Dataset items:
- - -

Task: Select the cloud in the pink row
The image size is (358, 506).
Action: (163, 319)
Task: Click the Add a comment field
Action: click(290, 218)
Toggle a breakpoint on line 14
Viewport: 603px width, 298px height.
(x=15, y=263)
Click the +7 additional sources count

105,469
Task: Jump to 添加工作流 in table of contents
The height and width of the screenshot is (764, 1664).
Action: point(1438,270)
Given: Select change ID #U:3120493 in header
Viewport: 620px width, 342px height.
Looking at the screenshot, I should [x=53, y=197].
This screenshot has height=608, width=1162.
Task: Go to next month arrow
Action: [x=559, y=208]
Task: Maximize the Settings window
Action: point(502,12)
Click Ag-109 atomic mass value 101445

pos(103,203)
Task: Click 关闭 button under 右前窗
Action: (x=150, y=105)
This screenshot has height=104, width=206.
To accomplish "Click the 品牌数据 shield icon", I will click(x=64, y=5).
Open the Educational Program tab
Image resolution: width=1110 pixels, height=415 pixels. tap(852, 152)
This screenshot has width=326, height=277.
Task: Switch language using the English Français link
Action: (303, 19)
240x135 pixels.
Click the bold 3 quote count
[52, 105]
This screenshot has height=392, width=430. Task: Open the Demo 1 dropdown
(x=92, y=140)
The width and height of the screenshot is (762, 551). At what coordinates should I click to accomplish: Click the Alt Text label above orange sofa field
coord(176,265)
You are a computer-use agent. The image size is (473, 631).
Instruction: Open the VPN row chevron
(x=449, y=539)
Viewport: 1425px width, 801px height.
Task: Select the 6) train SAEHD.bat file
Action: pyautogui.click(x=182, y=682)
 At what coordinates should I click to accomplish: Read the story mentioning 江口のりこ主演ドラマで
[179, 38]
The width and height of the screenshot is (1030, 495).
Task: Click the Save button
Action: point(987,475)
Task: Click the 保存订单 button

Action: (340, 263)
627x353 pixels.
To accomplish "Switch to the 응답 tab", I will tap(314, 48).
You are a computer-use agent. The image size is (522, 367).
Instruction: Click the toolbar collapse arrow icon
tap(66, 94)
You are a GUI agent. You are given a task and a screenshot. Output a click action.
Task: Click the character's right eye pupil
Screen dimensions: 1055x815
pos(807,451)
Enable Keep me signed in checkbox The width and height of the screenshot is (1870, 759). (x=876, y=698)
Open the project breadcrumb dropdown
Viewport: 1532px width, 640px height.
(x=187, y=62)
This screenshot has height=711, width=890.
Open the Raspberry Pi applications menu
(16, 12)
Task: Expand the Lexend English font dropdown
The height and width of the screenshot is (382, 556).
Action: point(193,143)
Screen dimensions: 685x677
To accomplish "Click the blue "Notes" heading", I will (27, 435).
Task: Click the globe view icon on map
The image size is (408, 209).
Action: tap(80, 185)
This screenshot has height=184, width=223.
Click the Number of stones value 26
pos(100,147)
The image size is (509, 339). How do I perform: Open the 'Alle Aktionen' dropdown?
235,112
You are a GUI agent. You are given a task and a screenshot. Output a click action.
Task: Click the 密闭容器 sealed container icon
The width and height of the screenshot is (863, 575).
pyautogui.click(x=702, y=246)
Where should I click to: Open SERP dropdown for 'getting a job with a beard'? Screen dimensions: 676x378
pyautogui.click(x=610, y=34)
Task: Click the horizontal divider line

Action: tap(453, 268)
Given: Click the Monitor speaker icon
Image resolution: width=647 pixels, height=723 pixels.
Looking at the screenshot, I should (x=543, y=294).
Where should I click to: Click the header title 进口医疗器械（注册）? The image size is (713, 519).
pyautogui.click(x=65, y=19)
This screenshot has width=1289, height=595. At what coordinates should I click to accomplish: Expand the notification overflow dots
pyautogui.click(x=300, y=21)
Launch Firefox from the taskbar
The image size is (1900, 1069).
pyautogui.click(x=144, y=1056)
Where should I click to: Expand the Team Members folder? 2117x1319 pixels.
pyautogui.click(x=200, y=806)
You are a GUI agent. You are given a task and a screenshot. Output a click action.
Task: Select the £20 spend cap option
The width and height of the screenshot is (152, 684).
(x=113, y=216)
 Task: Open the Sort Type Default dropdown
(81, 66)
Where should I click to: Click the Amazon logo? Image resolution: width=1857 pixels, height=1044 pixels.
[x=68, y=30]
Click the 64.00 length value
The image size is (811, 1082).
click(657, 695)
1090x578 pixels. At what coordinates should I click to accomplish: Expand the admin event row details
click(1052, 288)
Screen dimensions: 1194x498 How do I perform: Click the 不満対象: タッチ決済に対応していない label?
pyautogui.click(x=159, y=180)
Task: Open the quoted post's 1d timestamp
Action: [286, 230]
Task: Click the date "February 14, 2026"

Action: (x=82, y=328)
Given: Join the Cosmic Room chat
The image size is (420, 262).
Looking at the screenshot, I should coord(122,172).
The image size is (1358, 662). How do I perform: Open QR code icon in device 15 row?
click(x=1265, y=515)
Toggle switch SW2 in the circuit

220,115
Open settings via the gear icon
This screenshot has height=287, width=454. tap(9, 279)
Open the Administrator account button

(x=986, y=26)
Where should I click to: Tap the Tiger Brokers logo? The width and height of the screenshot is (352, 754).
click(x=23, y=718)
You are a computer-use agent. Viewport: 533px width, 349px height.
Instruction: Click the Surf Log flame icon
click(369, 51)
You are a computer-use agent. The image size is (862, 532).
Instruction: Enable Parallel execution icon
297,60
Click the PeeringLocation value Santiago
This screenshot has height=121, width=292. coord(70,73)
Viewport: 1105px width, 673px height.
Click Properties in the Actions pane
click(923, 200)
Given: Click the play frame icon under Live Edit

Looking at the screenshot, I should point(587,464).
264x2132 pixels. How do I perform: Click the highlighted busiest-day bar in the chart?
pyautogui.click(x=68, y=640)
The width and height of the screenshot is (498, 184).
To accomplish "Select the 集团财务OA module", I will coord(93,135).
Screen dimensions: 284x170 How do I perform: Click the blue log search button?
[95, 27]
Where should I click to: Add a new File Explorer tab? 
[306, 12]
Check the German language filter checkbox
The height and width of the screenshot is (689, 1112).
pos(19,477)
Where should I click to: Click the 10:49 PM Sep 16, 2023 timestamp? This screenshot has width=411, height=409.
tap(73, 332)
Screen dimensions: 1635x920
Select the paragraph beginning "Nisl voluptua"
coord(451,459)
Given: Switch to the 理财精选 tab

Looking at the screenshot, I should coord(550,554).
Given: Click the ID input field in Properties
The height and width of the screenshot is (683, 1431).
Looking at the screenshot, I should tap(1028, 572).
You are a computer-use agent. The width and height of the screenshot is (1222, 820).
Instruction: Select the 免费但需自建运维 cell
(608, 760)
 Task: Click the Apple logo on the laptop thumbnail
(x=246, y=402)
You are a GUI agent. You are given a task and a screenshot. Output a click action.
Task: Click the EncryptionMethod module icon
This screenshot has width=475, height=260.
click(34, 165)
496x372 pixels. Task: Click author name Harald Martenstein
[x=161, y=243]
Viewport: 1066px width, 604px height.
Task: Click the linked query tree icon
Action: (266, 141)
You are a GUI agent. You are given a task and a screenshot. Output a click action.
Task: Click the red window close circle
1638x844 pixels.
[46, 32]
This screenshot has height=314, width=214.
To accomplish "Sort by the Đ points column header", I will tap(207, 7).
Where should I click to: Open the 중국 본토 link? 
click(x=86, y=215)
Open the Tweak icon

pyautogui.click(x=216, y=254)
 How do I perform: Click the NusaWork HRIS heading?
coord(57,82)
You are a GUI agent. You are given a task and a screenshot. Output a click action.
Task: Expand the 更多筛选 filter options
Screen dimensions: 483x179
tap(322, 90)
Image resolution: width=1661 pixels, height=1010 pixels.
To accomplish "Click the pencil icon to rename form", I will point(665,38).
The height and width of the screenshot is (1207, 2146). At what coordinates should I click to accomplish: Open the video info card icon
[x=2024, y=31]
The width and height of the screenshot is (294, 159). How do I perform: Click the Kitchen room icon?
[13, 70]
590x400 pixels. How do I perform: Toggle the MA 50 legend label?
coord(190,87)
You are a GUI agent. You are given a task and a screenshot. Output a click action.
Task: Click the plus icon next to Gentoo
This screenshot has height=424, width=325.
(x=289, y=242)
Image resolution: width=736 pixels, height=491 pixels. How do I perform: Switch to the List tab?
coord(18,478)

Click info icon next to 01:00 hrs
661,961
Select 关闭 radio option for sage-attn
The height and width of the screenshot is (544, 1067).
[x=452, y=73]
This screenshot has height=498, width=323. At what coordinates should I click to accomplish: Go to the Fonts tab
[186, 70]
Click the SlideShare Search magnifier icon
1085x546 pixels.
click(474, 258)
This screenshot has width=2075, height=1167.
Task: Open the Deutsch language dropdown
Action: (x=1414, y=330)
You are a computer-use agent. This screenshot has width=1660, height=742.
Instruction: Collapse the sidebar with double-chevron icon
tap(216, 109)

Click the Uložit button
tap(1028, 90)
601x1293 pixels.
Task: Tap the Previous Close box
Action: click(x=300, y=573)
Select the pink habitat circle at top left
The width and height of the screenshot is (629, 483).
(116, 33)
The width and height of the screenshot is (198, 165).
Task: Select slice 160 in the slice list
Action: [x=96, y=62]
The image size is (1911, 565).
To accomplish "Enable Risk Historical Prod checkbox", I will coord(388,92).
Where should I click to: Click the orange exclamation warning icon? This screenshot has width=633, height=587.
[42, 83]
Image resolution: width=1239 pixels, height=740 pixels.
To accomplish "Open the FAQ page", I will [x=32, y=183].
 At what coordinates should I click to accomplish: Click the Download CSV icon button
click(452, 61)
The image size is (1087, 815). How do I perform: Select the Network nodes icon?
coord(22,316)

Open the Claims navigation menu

- - -

Rewrite the material as a numbered list with blank lines omitted, starting at the line that contains "Given: Join the Cosmic Room chat" and ending after the line that contains "Looking at the screenshot, I should tap(1028, 572).".

1. Given: Join the Cosmic Room chat
2. The image size is (420, 262).
3. Looking at the screenshot, I should coord(122,172).
4. The image size is (1358, 662). How do I perform: Open QR code icon in device 15 row?
5. click(x=1265, y=515)
6. Toggle switch SW2 in the circuit
7. 220,115
8. Open settings via the gear icon
9. This screenshot has height=287, width=454. tap(9, 279)
10. Open the Administrator account button
11. (x=986, y=26)
12. Where should I click to: Tap the Tiger Brokers logo? The width and height of the screenshot is (352, 754).
13. click(x=23, y=718)
14. You are a computer-use agent. Viewport: 533px width, 349px height.
15. Instruction: Click the Surf Log flame icon
16. click(369, 51)
17. You are a computer-use agent. The image size is (862, 532).
18. Instruction: Enable Parallel execution icon
19. 297,60
20. Click the PeeringLocation value Santiago
21. This screenshot has height=121, width=292. coord(70,73)
22. Viewport: 1105px width, 673px height.
23. Click Properties in the Actions pane
24. click(923, 200)
25. Given: Click the play frame icon under Live Edit
26. Looking at the screenshot, I should point(587,464).
27. 264x2132 pixels. How do I perform: Click the highlighted busiest-day bar in the chart?
28. pyautogui.click(x=68, y=640)
29. The width and height of the screenshot is (498, 184).
30. To accomplish "Select the 集团财务OA module", I will coord(93,135).
31. Screen dimensions: 284x170 How do I perform: Click the blue log search button?
32. [95, 27]
33. Where should I click to: Add a new File Explorer tab? 
34. [306, 12]
35. Check the German language filter checkbox
36. The height and width of the screenshot is (689, 1112).
37. pos(19,477)
38. Where should I click to: Click the 10:49 PM Sep 16, 2023 timestamp? This screenshot has width=411, height=409.
39. tap(73, 332)
40. Screen dimensions: 1635x920
41. Select the paragraph beginning "Nisl voluptua"
42. coord(451,459)
43. Given: Switch to the 理财精选 tab
44. Looking at the screenshot, I should coord(550,554).
45. Given: Click the ID input field in Properties
46. The height and width of the screenshot is (683, 1431).
47. Looking at the screenshot, I should tap(1028, 572).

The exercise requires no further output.